Audit Committee Member
In accordance with the Securities and Exchange Act, the Company has set up the Audit Committee in 2017, which is composed of the entire number of independent directors, to assist the board of directors in fulfilling its duties in supervising the Company in implementing the procedures for accounting, audit and financial reporting, and ensuring the quality and loyalty in financial control, so as to improve the operation efficiency of the board.
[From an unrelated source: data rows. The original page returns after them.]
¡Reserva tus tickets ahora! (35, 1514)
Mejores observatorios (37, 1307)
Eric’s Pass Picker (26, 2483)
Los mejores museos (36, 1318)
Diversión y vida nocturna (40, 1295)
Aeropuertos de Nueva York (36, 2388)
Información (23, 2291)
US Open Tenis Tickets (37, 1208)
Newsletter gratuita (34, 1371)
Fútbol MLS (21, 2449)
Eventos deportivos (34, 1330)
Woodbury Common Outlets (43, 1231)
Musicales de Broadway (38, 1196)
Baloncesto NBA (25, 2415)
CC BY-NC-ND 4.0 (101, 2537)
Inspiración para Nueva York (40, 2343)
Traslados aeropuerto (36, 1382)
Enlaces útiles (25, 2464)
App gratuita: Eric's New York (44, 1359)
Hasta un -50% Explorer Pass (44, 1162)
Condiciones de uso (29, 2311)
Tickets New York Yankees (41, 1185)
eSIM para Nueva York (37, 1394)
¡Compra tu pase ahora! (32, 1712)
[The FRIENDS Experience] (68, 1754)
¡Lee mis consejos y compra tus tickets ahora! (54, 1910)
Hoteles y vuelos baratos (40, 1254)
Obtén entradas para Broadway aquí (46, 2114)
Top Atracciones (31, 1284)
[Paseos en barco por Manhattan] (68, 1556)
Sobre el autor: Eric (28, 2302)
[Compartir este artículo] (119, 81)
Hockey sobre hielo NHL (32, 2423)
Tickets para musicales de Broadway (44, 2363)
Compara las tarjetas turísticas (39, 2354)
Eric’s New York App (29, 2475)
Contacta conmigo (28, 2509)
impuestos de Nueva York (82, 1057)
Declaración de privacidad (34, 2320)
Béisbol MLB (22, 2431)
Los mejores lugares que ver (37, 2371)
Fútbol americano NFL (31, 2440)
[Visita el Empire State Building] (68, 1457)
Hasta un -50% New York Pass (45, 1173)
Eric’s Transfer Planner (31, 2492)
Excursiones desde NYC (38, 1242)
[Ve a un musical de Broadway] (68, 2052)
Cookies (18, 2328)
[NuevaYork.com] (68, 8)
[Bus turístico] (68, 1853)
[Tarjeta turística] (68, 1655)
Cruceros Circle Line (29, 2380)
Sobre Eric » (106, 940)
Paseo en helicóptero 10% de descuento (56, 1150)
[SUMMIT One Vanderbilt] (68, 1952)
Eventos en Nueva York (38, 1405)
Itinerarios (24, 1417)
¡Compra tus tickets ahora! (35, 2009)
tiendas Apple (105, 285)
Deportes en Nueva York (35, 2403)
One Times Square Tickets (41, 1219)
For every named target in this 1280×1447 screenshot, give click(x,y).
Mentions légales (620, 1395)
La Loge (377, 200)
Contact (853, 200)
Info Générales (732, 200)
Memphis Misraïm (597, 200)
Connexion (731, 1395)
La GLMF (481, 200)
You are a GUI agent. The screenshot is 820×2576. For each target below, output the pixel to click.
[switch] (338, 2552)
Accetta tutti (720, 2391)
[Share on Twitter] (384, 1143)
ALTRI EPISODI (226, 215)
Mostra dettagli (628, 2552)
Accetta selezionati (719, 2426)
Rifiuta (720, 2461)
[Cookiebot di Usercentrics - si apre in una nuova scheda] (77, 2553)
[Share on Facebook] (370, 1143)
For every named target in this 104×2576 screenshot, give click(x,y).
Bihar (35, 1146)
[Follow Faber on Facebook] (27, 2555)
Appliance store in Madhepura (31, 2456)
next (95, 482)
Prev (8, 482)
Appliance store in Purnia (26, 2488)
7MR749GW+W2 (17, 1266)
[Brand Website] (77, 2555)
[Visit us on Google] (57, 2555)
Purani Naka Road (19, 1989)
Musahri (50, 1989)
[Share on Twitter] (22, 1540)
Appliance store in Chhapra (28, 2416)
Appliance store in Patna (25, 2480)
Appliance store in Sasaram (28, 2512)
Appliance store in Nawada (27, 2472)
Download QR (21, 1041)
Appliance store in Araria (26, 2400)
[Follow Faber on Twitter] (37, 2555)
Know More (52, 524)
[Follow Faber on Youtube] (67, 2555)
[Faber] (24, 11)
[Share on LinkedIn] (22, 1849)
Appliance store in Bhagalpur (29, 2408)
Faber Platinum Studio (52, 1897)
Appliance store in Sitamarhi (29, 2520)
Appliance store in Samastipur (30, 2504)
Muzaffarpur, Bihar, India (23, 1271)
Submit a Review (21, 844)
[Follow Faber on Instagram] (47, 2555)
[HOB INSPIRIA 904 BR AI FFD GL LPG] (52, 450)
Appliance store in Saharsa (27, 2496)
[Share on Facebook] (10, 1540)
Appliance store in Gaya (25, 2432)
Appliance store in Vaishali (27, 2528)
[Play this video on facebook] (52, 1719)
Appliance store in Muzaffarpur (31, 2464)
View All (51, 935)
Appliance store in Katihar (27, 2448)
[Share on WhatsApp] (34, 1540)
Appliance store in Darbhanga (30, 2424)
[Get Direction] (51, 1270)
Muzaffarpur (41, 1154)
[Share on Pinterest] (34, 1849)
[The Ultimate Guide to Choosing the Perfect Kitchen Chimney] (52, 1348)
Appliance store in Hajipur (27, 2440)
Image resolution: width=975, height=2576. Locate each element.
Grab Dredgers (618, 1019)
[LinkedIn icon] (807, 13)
The terms of office for the Audit Committee is from June 6, 2023 to June 5, 2026. Committee members are as follows:
Audit Committee Convener: Lai Ming-Jung
Member: Lin Jui-Yi
Member: Lee Yi-Chin
Member: Lin Hsin-I
In accordance with Article 6 of the Company’s Audit Committee Charter, the main powers of the Audit Committee are:
- (I) The adoption of or amendments to the internal control system pursuant to Article 14-1 of the Securities and Exchange Act.
- (II) Evaluate the effectiveness of the internal control system.
- (III) Adoption or amendment, pursuant to Article 36-1 of the Securities and Exchange Act, of any handling procedures for material financial or business transactions, such as the acquisition or disposal of assets, derivatives trading, loans of funds to others, and endorsements or guarantees for others.
- (IV) Matters in which a director is an interested party.
- (V) Asset transactions or derivatives trading of a material nature.
- (VI) Loans of funds, endorsements, or provision of guarantees of a material nature.
- (VII) The offering, issuance, or private placement of equity-type securities.
- (VIII) The hiring or dismissal of a certified public accountant, or their compensation.
- (IX) The appointment or discharge of a financial, accounting, or internal audit officer.
- (X) Annual Financial Report signed and sealed by the Chairman, managerial personnel and chief accountant, and Q2 Financial Report to be audited by the certified public accountant.
- (XI) Proposals on Business Operation Report and Earnings Distribution or Deficit Compensation.
- (XII) Other material matters as may be required by the Company or by the competent authority.
In addition to the above items, the audit committee evaluates the certified public accountant’s independence and performance annually, and communicates the Company’s important issues with external accountants and the internal audit officer at least quarterly or biannually.